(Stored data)
[Start of section]

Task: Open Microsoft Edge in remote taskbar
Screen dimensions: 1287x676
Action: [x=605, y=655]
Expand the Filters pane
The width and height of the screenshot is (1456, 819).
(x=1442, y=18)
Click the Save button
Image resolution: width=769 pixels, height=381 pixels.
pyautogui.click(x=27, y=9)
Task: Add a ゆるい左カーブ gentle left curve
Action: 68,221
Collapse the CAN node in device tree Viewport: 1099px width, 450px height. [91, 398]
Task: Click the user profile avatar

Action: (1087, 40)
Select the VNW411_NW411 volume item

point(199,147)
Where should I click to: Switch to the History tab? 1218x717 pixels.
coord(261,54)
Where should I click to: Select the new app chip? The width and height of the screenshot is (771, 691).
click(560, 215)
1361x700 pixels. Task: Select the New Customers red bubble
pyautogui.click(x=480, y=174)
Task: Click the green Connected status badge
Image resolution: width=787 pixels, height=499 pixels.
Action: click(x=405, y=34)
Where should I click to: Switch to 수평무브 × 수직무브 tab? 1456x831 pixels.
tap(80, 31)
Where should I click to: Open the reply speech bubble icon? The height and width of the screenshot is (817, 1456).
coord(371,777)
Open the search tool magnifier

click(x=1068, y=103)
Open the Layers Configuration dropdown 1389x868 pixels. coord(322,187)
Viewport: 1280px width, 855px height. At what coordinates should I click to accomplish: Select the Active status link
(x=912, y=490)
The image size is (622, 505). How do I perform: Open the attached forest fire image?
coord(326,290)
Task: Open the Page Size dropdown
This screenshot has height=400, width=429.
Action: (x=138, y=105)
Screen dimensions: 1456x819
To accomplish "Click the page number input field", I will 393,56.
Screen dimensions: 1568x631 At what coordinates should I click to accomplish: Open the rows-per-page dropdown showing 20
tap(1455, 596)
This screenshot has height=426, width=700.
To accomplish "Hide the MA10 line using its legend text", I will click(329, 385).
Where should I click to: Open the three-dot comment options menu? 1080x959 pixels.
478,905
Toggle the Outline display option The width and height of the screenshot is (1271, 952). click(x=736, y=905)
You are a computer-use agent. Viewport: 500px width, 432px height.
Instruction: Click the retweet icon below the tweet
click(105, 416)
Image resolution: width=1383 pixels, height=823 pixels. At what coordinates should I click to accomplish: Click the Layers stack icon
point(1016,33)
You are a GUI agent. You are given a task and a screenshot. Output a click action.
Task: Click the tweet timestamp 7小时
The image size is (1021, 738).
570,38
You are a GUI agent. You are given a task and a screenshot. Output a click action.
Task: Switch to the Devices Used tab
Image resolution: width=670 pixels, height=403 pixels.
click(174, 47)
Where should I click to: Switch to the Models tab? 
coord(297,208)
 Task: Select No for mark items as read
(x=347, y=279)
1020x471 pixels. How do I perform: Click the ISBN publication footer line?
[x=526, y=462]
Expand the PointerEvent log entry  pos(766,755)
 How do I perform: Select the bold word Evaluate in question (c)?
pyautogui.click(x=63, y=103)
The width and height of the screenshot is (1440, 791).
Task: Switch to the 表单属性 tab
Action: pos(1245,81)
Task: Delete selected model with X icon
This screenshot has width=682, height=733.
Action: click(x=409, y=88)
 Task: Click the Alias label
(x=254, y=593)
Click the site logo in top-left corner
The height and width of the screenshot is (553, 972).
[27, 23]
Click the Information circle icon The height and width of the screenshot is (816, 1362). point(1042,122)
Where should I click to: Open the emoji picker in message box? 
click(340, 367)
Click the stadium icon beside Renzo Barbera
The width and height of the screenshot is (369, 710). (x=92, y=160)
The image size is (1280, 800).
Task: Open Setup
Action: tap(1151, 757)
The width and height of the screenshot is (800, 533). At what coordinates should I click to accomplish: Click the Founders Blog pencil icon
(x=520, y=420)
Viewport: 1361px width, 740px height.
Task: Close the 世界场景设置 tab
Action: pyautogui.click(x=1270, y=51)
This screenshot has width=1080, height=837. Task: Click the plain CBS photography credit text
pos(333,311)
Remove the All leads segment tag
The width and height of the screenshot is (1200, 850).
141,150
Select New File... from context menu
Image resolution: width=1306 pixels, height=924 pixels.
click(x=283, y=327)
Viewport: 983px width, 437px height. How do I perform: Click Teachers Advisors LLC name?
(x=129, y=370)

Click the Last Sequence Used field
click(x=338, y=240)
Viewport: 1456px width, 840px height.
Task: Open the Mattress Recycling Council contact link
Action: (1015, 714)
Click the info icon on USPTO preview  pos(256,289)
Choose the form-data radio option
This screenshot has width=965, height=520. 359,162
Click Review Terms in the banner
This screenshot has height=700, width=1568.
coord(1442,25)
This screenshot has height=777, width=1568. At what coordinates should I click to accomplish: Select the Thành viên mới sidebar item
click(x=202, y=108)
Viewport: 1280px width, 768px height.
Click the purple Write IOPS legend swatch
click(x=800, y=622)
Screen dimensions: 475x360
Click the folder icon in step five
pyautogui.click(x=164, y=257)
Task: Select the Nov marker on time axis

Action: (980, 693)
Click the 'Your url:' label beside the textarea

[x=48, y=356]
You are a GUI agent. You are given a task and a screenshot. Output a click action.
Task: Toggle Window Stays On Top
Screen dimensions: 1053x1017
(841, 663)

[End of section]

◆ **TASK OBJECTIVE**: Retype the data exactly.

◆ **TASK RESULT**:
Task: Open Microsoft Edge in remote taskbar
Screen dimensions: 1287x676
Action: [x=605, y=655]
Expand the Filters pane
The width and height of the screenshot is (1456, 819).
(x=1442, y=18)
Click the Save button
Image resolution: width=769 pixels, height=381 pixels.
pyautogui.click(x=27, y=9)
Task: Add a ゆるい左カーブ gentle left curve
Action: 68,221
Collapse the CAN node in device tree Viewport: 1099px width, 450px height. [91, 398]
Task: Click the user profile avatar

Action: (1087, 40)
Select the VNW411_NW411 volume item

point(199,147)
Where should I click to: Switch to the History tab? 1218x717 pixels.
coord(261,54)
Where should I click to: Select the new app chip? The width and height of the screenshot is (771, 691).
click(560, 215)
1361x700 pixels. Task: Select the New Customers red bubble
pyautogui.click(x=480, y=174)
Task: Click the green Connected status badge
Image resolution: width=787 pixels, height=499 pixels.
Action: click(x=405, y=34)
Where should I click to: Switch to 수평무브 × 수직무브 tab? 1456x831 pixels.
tap(80, 31)
Where should I click to: Open the reply speech bubble icon? The height and width of the screenshot is (817, 1456).
coord(371,777)
Open the search tool magnifier

click(x=1068, y=103)
Open the Layers Configuration dropdown 1389x868 pixels. coord(322,187)
Viewport: 1280px width, 855px height. At what coordinates should I click to accomplish: Select the Active status link
(x=912, y=490)
The image size is (622, 505). How do I perform: Open the attached forest fire image?
coord(326,290)
Task: Open the Page Size dropdown
This screenshot has height=400, width=429.
Action: (x=138, y=105)
Screen dimensions: 1456x819
To accomplish "Click the page number input field", I will 393,56.
Screen dimensions: 1568x631 At what coordinates should I click to accomplish: Open the rows-per-page dropdown showing 20
tap(1455, 596)
This screenshot has height=426, width=700.
To accomplish "Hide the MA10 line using its legend text", I will click(329, 385).
Where should I click to: Open the three-dot comment options menu? 1080x959 pixels.
478,905
Toggle the Outline display option The width and height of the screenshot is (1271, 952). click(x=736, y=905)
You are a computer-use agent. Viewport: 500px width, 432px height.
Instruction: Click the retweet icon below the tweet
click(105, 416)
Image resolution: width=1383 pixels, height=823 pixels. At what coordinates should I click to accomplish: Click the Layers stack icon
point(1016,33)
You are a GUI agent. You are given a task and a screenshot. Output a click action.
Task: Click the tweet timestamp 7小时
The image size is (1021, 738).
570,38
You are a GUI agent. You are given a task and a screenshot. Output a click action.
Task: Switch to the Devices Used tab
Image resolution: width=670 pixels, height=403 pixels.
click(174, 47)
Where should I click to: Switch to the Models tab? 
coord(297,208)
 Task: Select No for mark items as read
(x=347, y=279)
1020x471 pixels. How do I perform: Click the ISBN publication footer line?
[x=526, y=462]
Expand the PointerEvent log entry  pos(766,755)
 How do I perform: Select the bold word Evaluate in question (c)?
pyautogui.click(x=63, y=103)
The width and height of the screenshot is (1440, 791).
Task: Switch to the 表单属性 tab
Action: pos(1245,81)
Task: Delete selected model with X icon
This screenshot has width=682, height=733.
Action: click(x=409, y=88)
 Task: Click the Alias label
(x=254, y=593)
Click the site logo in top-left corner
The height and width of the screenshot is (553, 972).
[27, 23]
Click the Information circle icon The height and width of the screenshot is (816, 1362). point(1042,122)
Where should I click to: Open the emoji picker in message box? 
click(340, 367)
Click the stadium icon beside Renzo Barbera
The width and height of the screenshot is (369, 710). (x=92, y=160)
The image size is (1280, 800).
Task: Open Setup
Action: tap(1151, 757)
The width and height of the screenshot is (800, 533). At what coordinates should I click to accomplish: Click the Founders Blog pencil icon
(x=520, y=420)
Viewport: 1361px width, 740px height.
Task: Close the 世界场景设置 tab
Action: pyautogui.click(x=1270, y=51)
This screenshot has width=1080, height=837. Task: Click the plain CBS photography credit text
pos(333,311)
Remove the All leads segment tag
The width and height of the screenshot is (1200, 850).
141,150
Select New File... from context menu
Image resolution: width=1306 pixels, height=924 pixels.
click(x=283, y=327)
Viewport: 983px width, 437px height. How do I perform: Click Teachers Advisors LLC name?
(x=129, y=370)

Click the Last Sequence Used field
click(x=338, y=240)
Viewport: 1456px width, 840px height.
Task: Open the Mattress Recycling Council contact link
Action: (1015, 714)
Click the info icon on USPTO preview  pos(256,289)
Choose the form-data radio option
This screenshot has width=965, height=520. 359,162
Click Review Terms in the banner
This screenshot has height=700, width=1568.
coord(1442,25)
This screenshot has height=777, width=1568. At what coordinates should I click to accomplish: Select the Thành viên mới sidebar item
click(x=202, y=108)
Viewport: 1280px width, 768px height.
Click the purple Write IOPS legend swatch
click(x=800, y=622)
Screen dimensions: 475x360
Click the folder icon in step five
pyautogui.click(x=164, y=257)
Task: Select the Nov marker on time axis

Action: (980, 693)
Click the 'Your url:' label beside the textarea

[x=48, y=356]
You are a GUI agent. You are given a task and a screenshot. Output a click action.
Task: Toggle Window Stays On Top
Screen dimensions: 1053x1017
(841, 663)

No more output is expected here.